Land Use

Parking Lots Proliferate at Twin River Casino


LINCOLN, R.I. — Getting a parking lot built in Rhode Island typically requires permits and review by state agencies and local officials. But in one case a large lot at Twin River Casino inexplicably appeared next to a wetland.

In February 2007, two officials from the Rhode Island Department of Environmental Management (DEM) discovered the 308-space parking lot during an inspection for a separate 9.9-acre parking expansion. The 2.27-acre lot was previously a grassy field on the outskirts of Twin River’s property. The project wasn’t in any plans the DEM had seen, and it had a significant problem: runoff from the lot drained directly into a nearby wetland.

DEM suspended Twin River’s application for the larger parking lot project, designated for special event parking, until the matter was rectified. A mound of construction fill located within a restricted riverbank wetland area also was discovered during the site inspection.

Twin River complied by constructing a berm to divert the runoff and removed the fill pile. The lot remained, and the 9.9 acres of parking lot with 1,370 spots was built soon after.

DEM reports indicate that the 2.27-acre lot wasn’t a critical habitat, but it did note that runoff from the lot channeled into a small pond and wetland area that feeds into Olney Pond, the popular recreation area with a public beach at nearby Lincoln Woods.

No application, however, was ever filed for the project with the town of Lincoln or any state agency. A Lincoln official explained that a parking lot of that size should have required a review by both the town and DEM.

■ ■ ■ ■

**Exercises to complete**:
1. Write out the passage of the Twin River parking article starting at "Twin River complied" and ending at "built soon after.".
2. Using the Twin River parking article, decide whether each statement agrees with it, giving yes or no and the deciding words quoted: (a) the 308-space lot was discovered during an inspection for a different parking expansion; (b) an application for the 2.27-acre lot was filed with the town of Lincoln; (c) the 9.9-acre expansion contained 1,370 spots.

**Data segment**:
■ ■ ■ ■

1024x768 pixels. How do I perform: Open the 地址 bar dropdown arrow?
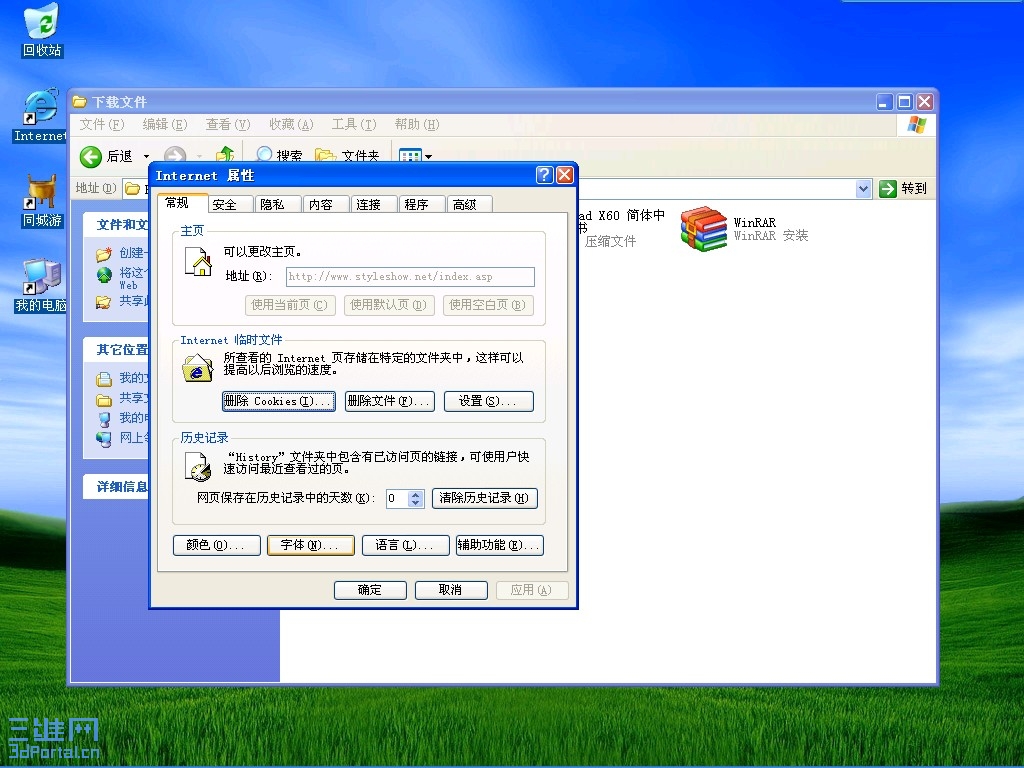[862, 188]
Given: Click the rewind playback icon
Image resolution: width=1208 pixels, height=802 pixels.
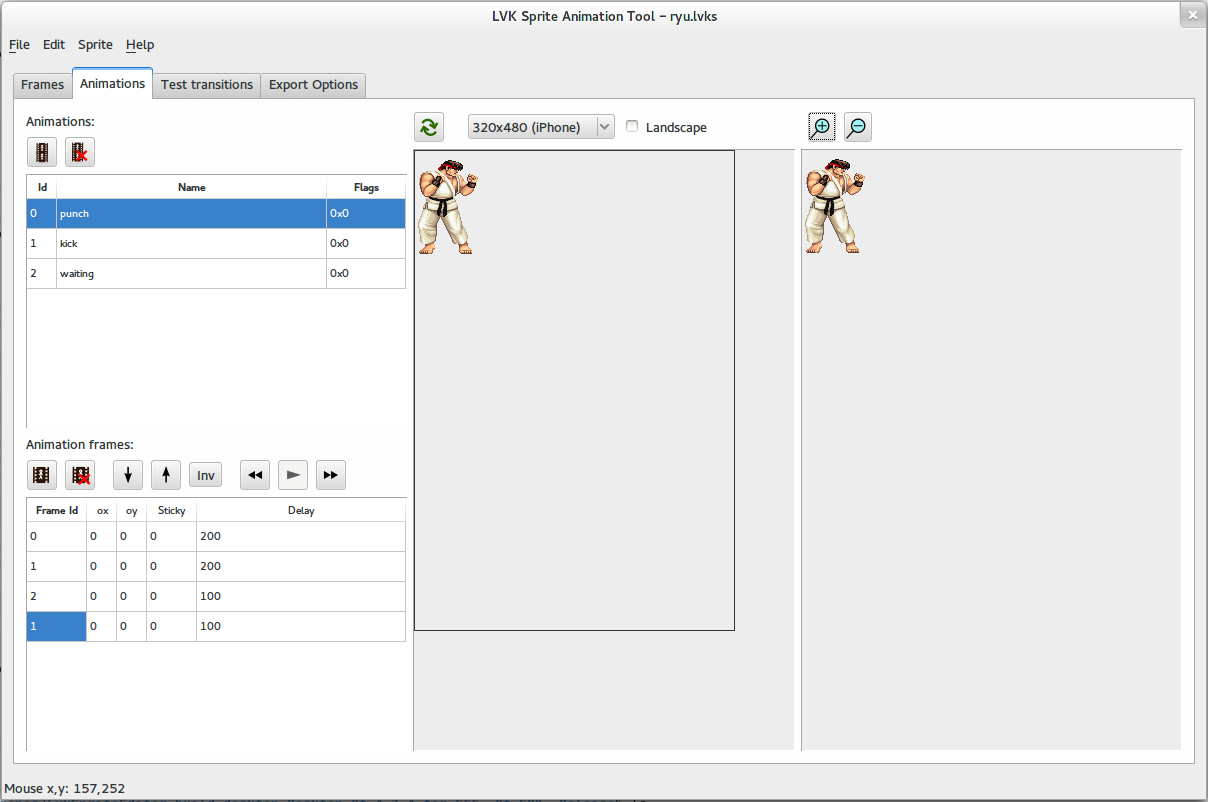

■ ■ ■ ■

**Worked solutions**:
1.
Twin River complied by constructing a berm to divert the runoff and removed the fill pile. The lot remained, and the 9.9 acres of parking lot with 1,370 spots was built soon after.

2.
(a) Yes: "discovered the 308-space parking lot during an inspection for a separate 9.9-acre parking expansion"
(b) No: "No application, however, was ever filed for the project with the town of Lincoln or any state agency."
(c) Yes: "the 9.9 acres of parking lot with 1,370 spots was built soon after"